ASEANの各メンバーと中国との関係は大きく異なる。カンボジアはほぼ中国の植民地である。

もう一方の端にはフィリピンがある。フィリピンは2023年4月、両国の防衛協力強化協定(EDCA)に基づき、米軍のローテーションのために新たに4カ所を開放した。中国政府はこれに対し、フィリピンは「米国に利用されている」とし、「地域の緊張をエスカレートさせ、地域の平和と安定を危険にさらす行為だ」と述べた。

東南アジアの人々は中国の支配に敏感であり、嫌悪感を抱いているにもかかわらず、このような中国に対する指向の多様性によって、ASEANはいかなる戦略問題においても中国に対抗する確固たる立場をとることがほとんどできなくなっている。

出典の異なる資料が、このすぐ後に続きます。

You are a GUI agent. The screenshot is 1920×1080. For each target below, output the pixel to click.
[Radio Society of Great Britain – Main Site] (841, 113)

カンボジアは、北京の機嫌を損ねる南シナ海に関するASEANの行動案を定期的に阻止している。シンガポールの引退した高官は、カンボジアとラオスは中国の衛星国であるため、ASEANは自らを守るために彼らを追放する必要があるかもしれないと公に示唆した。

北京もワシントンも、「ASEANの中心性」を支持している。ASEANは明らかに、北京のアジェンダに対する組織的抵抗の障害物として、中国にとって有用である。米国にとってのASEANの有用性は、それほど明白ではない。

アンワル率いるマレーシアや他のさまざまな東南アジア諸国政府にとって中国が経済的に重要であることを考えれば、彼らが一般的に中国との敵対を避けたいと考えるのは理解できる。

しかしこの場合、ASEANはその戦略に忠実に従うあまり、南シナ海における大国間の対立が域内で再燃するのを防ぐという、より大きな目的を果たせなくなる危険性がある。

デニー・ロイはホノルルにある東西センターのシニアフェロー。